笛美さんの起こしたアクションは政府も無視できないほどの大きなうねりとなった。検察OB有志が法案成立に再考をうながす意見書を提出するなどの動きも合わさって、今国会での法案成立見送りという結果につながった。
「ちょっとは安心したけど、油断はできないと思いました。それよりも、知り合いにバレないよう二重生活をずっと送っていたので、その疲れの方が大きくて。『今回のような行動をもう一度起こさないといけないのかな』『もう疲れたよ』というのが正直なところです」
SNS上のムーブメントが国会での法案審議にまで影響するという歴史的な出来事となった今回の一件。
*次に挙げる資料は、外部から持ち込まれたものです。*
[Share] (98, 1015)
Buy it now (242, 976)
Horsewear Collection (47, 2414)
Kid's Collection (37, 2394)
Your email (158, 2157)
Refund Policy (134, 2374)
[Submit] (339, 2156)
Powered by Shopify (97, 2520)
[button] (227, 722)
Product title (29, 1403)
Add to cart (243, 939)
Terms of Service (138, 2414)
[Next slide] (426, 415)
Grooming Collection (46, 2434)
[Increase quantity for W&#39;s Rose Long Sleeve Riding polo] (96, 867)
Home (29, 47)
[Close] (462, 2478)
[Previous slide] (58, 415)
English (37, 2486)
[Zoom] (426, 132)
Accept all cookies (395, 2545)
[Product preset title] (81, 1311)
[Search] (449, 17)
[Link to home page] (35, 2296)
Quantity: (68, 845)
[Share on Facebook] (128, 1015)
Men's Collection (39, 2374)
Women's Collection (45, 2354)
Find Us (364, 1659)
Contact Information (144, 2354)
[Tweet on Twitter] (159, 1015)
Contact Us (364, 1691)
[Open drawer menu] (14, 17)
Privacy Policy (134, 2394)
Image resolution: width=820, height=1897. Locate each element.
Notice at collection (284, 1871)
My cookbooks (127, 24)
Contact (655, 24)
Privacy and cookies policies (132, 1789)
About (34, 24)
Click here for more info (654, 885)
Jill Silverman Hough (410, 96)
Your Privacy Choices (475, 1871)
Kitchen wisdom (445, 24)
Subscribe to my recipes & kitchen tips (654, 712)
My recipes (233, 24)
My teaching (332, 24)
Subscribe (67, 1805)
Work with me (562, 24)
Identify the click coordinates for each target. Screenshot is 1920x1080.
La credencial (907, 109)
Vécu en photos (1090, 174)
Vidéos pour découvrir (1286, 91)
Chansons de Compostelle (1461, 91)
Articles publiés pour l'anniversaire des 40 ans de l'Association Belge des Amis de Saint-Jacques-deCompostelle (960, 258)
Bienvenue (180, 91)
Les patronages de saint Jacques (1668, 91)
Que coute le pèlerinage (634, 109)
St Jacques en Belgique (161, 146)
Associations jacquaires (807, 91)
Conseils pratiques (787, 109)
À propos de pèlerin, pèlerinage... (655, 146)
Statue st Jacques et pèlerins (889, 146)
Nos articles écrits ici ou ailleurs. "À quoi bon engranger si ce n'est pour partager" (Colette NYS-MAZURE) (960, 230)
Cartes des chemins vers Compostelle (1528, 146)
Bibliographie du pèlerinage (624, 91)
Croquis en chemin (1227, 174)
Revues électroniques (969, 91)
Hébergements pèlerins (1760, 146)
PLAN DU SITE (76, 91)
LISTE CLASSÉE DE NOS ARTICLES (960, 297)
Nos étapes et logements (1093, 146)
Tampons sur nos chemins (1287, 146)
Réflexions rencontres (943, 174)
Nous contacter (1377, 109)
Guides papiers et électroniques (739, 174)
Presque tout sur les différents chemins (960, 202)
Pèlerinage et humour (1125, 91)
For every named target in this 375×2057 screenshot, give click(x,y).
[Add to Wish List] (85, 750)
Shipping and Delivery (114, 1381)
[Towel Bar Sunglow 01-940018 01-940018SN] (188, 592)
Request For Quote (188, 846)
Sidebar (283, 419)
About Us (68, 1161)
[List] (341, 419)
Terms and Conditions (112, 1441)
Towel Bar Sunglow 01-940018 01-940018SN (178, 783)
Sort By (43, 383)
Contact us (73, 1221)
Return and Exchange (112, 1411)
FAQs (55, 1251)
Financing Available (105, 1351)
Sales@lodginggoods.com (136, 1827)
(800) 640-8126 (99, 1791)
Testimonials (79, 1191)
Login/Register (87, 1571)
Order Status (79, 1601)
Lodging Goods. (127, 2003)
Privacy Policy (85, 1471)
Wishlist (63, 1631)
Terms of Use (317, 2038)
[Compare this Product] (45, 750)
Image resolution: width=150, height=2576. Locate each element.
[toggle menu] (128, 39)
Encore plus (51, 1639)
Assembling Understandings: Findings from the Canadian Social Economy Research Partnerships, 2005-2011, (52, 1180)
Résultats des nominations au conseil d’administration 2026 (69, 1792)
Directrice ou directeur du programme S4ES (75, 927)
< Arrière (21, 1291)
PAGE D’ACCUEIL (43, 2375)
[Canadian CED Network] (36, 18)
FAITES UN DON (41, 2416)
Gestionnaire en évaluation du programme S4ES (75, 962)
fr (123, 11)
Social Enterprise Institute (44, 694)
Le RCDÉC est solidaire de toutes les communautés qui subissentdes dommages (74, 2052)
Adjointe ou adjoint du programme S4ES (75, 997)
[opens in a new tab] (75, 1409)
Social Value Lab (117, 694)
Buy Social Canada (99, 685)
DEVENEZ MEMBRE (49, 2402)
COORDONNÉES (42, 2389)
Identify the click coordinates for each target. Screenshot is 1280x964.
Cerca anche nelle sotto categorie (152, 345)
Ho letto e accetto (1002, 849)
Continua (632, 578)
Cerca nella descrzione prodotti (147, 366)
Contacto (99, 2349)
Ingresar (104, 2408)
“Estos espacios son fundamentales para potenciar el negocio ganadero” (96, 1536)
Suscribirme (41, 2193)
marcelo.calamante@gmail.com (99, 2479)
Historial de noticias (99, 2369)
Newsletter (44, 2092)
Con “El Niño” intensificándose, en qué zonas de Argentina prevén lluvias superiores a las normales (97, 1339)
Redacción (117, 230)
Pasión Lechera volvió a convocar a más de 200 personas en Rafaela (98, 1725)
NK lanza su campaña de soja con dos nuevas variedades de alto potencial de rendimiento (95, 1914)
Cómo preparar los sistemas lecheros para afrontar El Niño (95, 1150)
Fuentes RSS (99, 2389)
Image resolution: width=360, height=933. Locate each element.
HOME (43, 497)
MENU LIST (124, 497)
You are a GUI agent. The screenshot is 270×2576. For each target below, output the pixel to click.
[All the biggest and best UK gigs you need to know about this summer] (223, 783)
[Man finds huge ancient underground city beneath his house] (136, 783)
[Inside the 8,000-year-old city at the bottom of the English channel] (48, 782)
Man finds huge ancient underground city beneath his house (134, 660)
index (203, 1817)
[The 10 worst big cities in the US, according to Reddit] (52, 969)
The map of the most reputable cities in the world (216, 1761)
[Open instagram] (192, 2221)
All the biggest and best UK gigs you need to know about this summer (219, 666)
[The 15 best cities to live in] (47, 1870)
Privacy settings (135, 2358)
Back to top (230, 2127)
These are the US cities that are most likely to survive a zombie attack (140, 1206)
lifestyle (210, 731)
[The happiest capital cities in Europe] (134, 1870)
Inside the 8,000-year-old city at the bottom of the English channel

自身の中でも新たな発見があったと笛美さんは語る。
「今まで、周囲の人たちは政治にあまり関心がないと思っていました。でも今回、ツイッター越しに同世代の女性たちから『勇気をもらえた』というリプライをたくさんいただけたんです。みんな本当は言いたいことがあって、言えていなかっただけなんだな、ということに気付くことができました。私が今回やったのは、自分が思っていることを素朴に言ったというだけ。声を上げてくださった方一人ひとりが、私の行為を引き継いでくださったら嬉しいです」
(本誌・松岡瑛理)
転載終わります。
笛美さんはツイッター以外にも地元選出の国会議員にも電話していたのですね。つぶやくだけではない実行力です。素晴らしいです。
お読みいただきありがとうございました。